Im Februar 2018 werden wir in Wien eine Sitzung einberufen, um unsere Fortschritte bei der Förderung des Dialogs zu überprüfen, der die Vielfalt im arabischen Raum aufrechterhalten soll. Wir arbeiten intensiv an der Gründung einer Plattform zur Kooperation zwischen hochrangigen religiösen Würdenträgern und politischen Entscheidungsträgern in verschiedenen Teilen der Welt.

Zum Abschluss möchte ich um Ihre Unterstützung bei dieser Aufgabe bitten.
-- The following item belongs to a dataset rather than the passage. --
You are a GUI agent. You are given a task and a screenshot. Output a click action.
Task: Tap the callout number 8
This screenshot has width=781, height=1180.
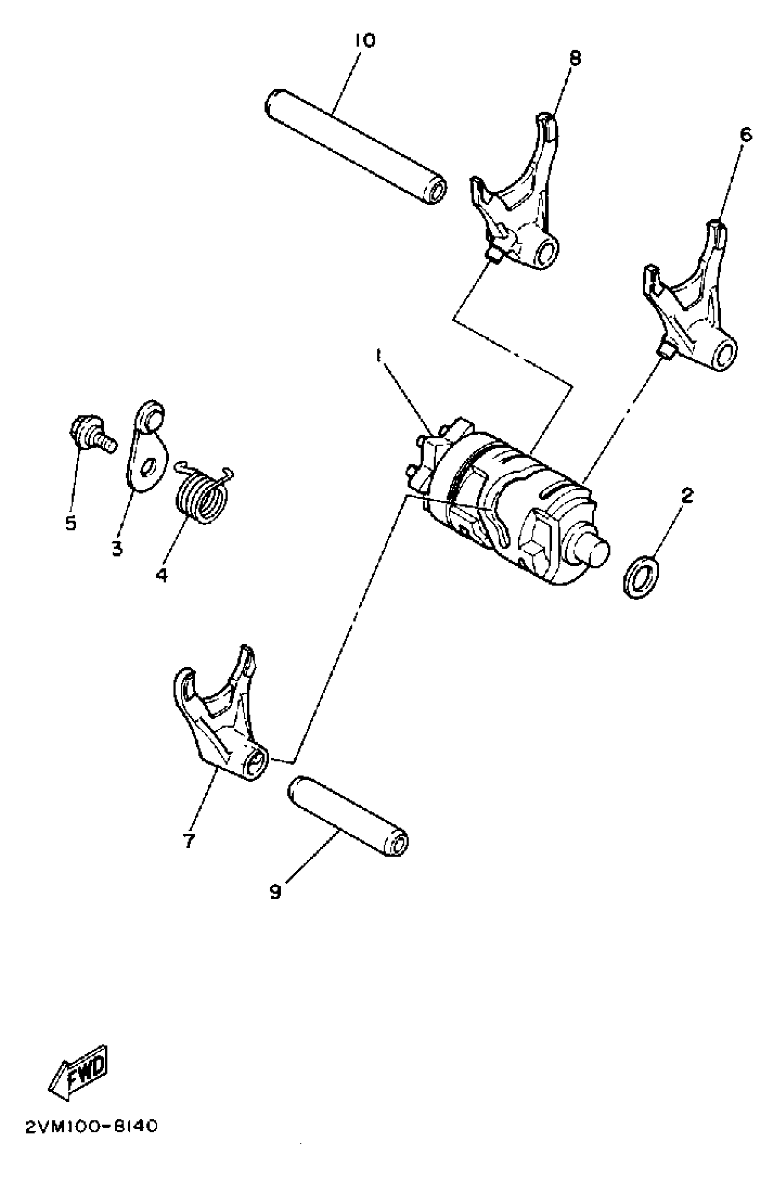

Es ist eine ehrgeizige und optimistische Aufgabe, und genau das soll sie sein. Ich hoffe, dass wir in den nächsten Jahren mehr Brücken zwischen religiösen Würdenträgern und politischen Entscheidungsträgern, der internationalen Gemeinschaft und zivilgesellschaftsorganisationen bauen werden. Ich wünsche Ihnen alles Gute für Ihre Arbeit und danke den Organisatoren noch einmal für Ihren Einsatz für Frieden und Dialog.